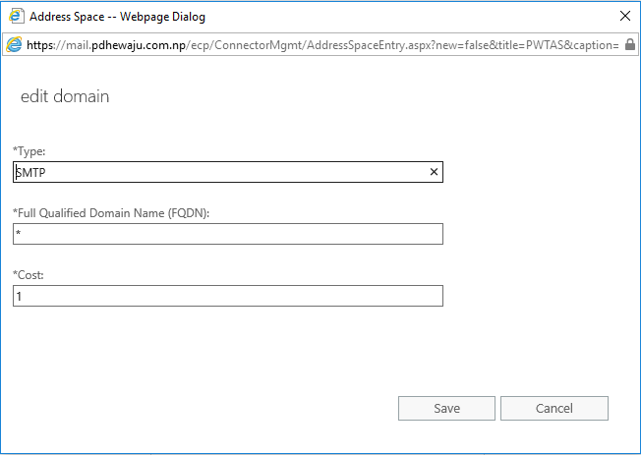Viewport: 641px width, 455px height.
Task: Click the edit domain heading text
Action: pyautogui.click(x=65, y=96)
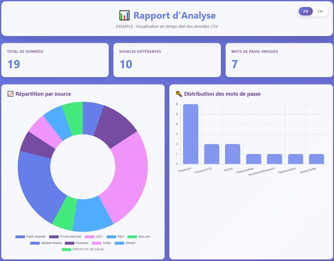The image size is (334, 261).
Task: Click the green data.com legend color swatch
Action: coord(132,237)
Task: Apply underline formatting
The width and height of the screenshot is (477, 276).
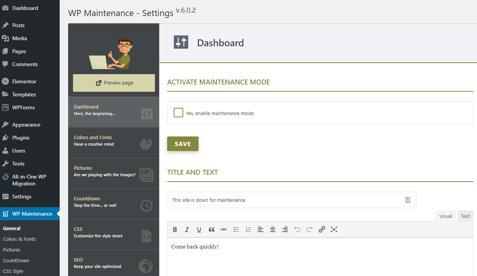Action: click(199, 229)

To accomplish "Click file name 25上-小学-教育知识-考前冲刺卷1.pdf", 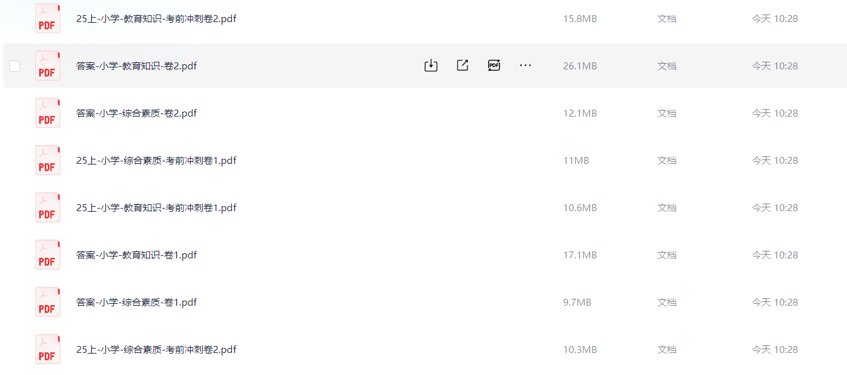I will pos(156,208).
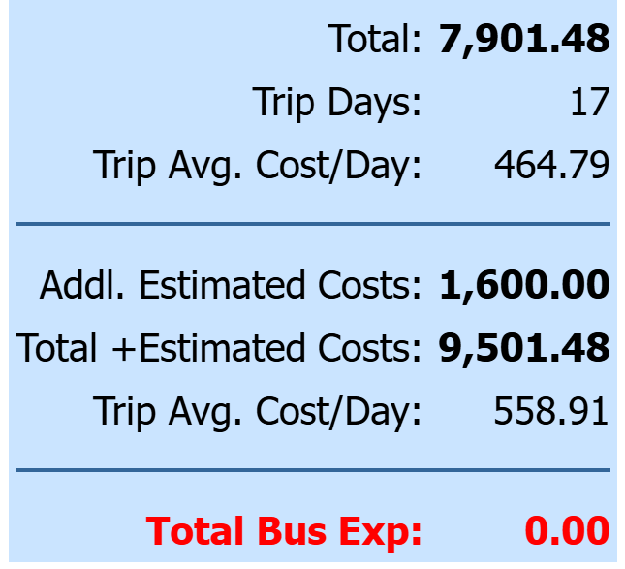This screenshot has height=569, width=625.
Task: Select the Addl. Estimated Costs value 1,600.00
Action: 524,286
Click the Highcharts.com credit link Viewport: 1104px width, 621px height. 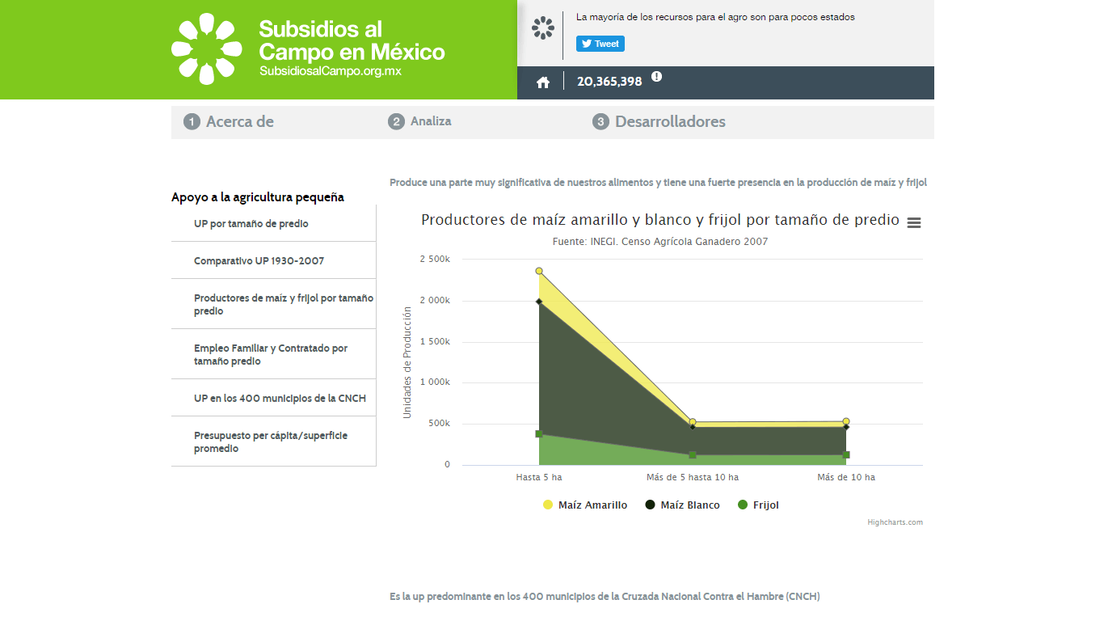[x=895, y=522]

________________________

**Set exercise**
Turn the records, from their start through the line containing "Action: click(199, 229)", into a Markdown table with the columns Row and Line, numbering each line and skipping blank lines. Leave the pictures out.

**Finished task**
| Row | Line |
|---|---|
| 1 | Viewport: 641px width, 455px height. |
| 2 | Task: Click the edit domain heading text |
| 3 | Action: pyautogui.click(x=65, y=96) |
| 4 | The image size is (334, 261). |
| 5 | Task: Click the green data.com legend color swatch |
| 6 | Action: coord(132,237) |
| 7 | Task: Apply underline formatting |
| 8 | The width and height of the screenshot is (477, 276). |
| 9 | Action: click(199, 229) |